Rabbits and porn: two seemingly disparate entities whose threads of existence have become inexplicably entangled over the decades. Just what’s that all about?

People do "go at it like bunnies", of course. But that’s only if they’re in a hurry and worried about predators.

Hugh Heffner built an empire on the back of his fixation for ladies with fluffy backsides and large ears. Yet strangely he won’t date women his own age when they’re clearly perfect for him now.

There’s the famous rabbit vibrator too. I’ve seen pictures of it and read about it on Wikipedia (there’s research in them thar articles, ya hear!) and its name allegedly derives from its similarity in appearance to rabbit ears.

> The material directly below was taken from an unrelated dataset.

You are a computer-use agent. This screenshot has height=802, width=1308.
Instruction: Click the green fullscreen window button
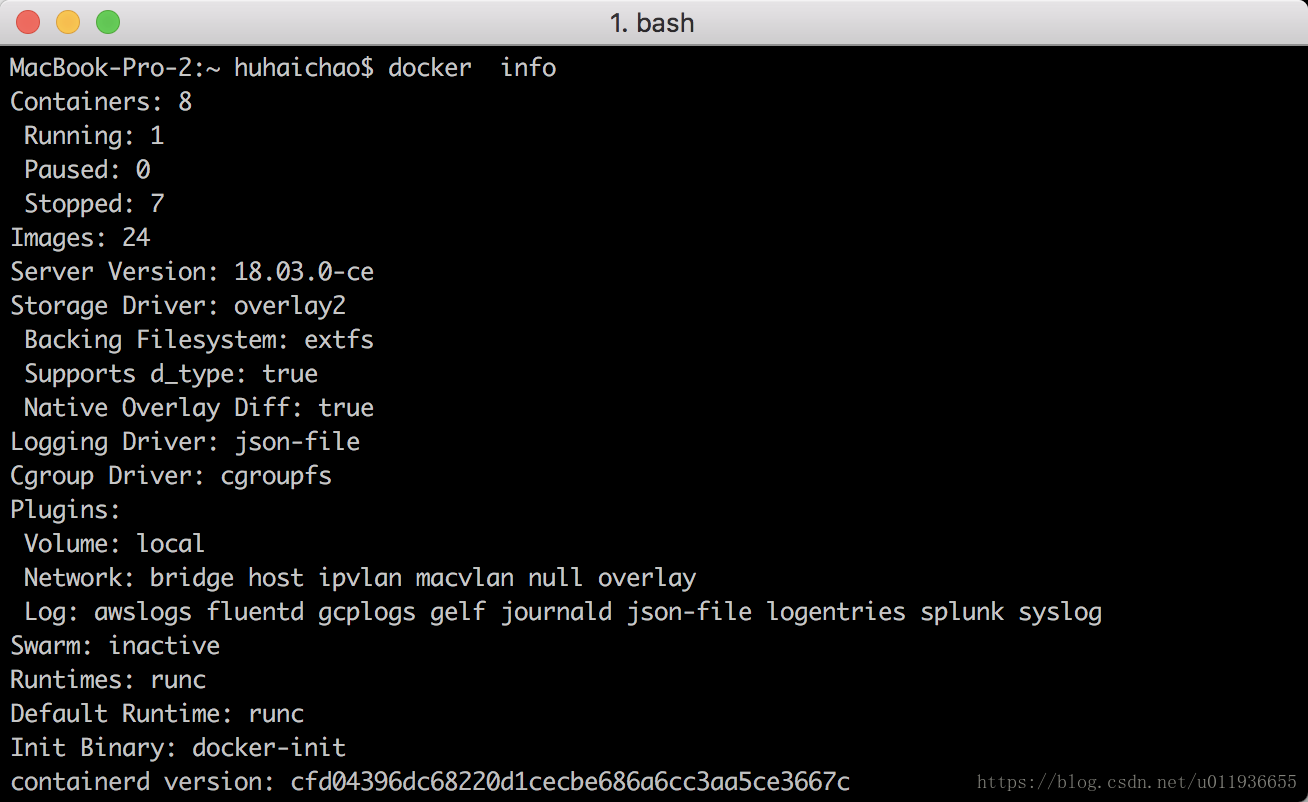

Ears of a deformed rabbit. That’s been run over by a truck. Then skinned. Then chewed for a bit. Then flung at a wall where it stuck fast.

I have to mention Jessica Rabbit, naturally. One of only two or three dozen cartoon characters that are erotically attractive to men. Yes, you’re right; we should thank the deviant animators of Japan for the majority of the rest.

So rabbits and sex and porn are all bosom buddies and, by-and-large, I don’t think I’ve ever felt any unnatural urge towards the lagomorphs. This got me wondering whether there was something wrong with me. And then I thought about you. What if there’s something wrong with you too?

Calm Rabbit

Rabbits

Bunny!

Orgy!

Yeah, I’m still not getting it.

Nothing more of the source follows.